## Problem to work on
Lines from the start of the data through the line containing "Given: Open the Layer menu in menu bar" must be given again exactly. Leave the others out.

Segment Start: Extracted entries

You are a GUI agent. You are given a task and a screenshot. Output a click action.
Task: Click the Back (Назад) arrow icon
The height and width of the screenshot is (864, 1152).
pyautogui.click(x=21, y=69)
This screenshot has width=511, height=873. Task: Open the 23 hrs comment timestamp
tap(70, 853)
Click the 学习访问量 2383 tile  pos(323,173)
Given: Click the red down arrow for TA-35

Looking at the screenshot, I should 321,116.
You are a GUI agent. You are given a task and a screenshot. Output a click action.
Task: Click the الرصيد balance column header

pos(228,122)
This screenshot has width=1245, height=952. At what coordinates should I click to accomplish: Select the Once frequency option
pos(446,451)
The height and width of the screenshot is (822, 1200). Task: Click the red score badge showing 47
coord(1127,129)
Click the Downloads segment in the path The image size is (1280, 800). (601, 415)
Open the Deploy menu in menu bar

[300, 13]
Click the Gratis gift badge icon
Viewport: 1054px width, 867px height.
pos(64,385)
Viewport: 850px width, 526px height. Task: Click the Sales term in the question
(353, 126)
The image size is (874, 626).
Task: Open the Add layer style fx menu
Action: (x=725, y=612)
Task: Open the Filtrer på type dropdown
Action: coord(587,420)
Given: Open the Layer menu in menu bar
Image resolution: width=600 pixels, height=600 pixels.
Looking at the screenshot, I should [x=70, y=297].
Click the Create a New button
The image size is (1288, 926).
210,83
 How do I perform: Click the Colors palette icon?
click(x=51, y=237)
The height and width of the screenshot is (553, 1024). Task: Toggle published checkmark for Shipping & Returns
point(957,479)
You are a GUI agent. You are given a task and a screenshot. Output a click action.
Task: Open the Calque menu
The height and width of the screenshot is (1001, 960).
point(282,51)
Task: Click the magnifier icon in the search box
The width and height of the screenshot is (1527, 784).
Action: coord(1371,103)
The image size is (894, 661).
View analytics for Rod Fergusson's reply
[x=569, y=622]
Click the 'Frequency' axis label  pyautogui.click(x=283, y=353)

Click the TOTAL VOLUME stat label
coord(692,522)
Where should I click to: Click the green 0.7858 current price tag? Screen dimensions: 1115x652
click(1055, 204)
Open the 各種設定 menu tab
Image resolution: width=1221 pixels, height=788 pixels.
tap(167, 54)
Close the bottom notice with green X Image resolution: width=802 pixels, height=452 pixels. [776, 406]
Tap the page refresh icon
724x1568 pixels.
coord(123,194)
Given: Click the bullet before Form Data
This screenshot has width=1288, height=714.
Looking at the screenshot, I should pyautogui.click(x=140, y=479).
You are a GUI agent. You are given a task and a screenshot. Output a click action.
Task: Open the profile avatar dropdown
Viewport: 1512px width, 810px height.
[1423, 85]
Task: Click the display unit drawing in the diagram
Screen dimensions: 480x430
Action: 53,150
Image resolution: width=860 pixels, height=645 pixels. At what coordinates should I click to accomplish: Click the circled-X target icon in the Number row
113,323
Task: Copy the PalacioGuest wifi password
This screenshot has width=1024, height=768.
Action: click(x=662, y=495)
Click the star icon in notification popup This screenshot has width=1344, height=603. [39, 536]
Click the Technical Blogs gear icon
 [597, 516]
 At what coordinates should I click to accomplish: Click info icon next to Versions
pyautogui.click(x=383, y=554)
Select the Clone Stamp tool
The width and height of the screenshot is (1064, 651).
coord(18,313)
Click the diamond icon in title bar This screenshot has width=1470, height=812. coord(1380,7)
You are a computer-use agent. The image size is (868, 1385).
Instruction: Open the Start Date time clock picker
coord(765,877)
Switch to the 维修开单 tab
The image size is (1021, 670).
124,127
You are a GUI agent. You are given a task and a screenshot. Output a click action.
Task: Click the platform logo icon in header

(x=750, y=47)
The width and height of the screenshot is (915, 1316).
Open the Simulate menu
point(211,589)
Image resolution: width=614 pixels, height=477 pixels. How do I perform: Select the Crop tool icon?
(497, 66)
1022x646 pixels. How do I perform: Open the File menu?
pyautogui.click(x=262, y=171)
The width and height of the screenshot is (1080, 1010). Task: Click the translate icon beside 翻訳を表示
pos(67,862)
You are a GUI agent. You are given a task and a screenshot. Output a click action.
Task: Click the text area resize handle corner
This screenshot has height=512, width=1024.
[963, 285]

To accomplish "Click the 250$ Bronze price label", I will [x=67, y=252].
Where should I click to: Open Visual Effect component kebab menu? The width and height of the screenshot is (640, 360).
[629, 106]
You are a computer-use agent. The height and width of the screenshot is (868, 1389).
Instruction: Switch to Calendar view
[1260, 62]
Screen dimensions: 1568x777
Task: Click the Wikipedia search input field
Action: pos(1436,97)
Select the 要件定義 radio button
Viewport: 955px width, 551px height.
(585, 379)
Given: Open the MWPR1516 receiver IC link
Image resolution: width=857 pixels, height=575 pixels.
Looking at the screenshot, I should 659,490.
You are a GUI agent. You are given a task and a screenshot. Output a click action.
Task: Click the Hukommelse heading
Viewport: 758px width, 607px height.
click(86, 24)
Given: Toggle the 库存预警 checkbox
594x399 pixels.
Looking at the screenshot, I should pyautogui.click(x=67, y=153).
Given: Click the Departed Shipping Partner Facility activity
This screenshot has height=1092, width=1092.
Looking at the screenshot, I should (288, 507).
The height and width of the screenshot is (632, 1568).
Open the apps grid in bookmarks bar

Segment End: Extracted entries

## Output
You are a GUI agent. You are given a task and a screenshot. Output a click action.
Task: Click the Back (Назад) arrow icon
The height and width of the screenshot is (864, 1152).
pyautogui.click(x=21, y=69)
This screenshot has width=511, height=873. Task: Open the 23 hrs comment timestamp
tap(70, 853)
Click the 学习访问量 2383 tile  pos(323,173)
Given: Click the red down arrow for TA-35

Looking at the screenshot, I should 321,116.
You are a GUI agent. You are given a task and a screenshot. Output a click action.
Task: Click the الرصيد balance column header

pos(228,122)
This screenshot has width=1245, height=952. At what coordinates should I click to accomplish: Select the Once frequency option
pos(446,451)
The height and width of the screenshot is (822, 1200). Task: Click the red score badge showing 47
coord(1127,129)
Click the Downloads segment in the path The image size is (1280, 800). (601, 415)
Open the Deploy menu in menu bar

[300, 13]
Click the Gratis gift badge icon
Viewport: 1054px width, 867px height.
pos(64,385)
Viewport: 850px width, 526px height. Task: Click the Sales term in the question
(353, 126)
The image size is (874, 626).
Task: Open the Add layer style fx menu
Action: (x=725, y=612)
Task: Open the Filtrer på type dropdown
Action: coord(587,420)
Given: Open the Layer menu in menu bar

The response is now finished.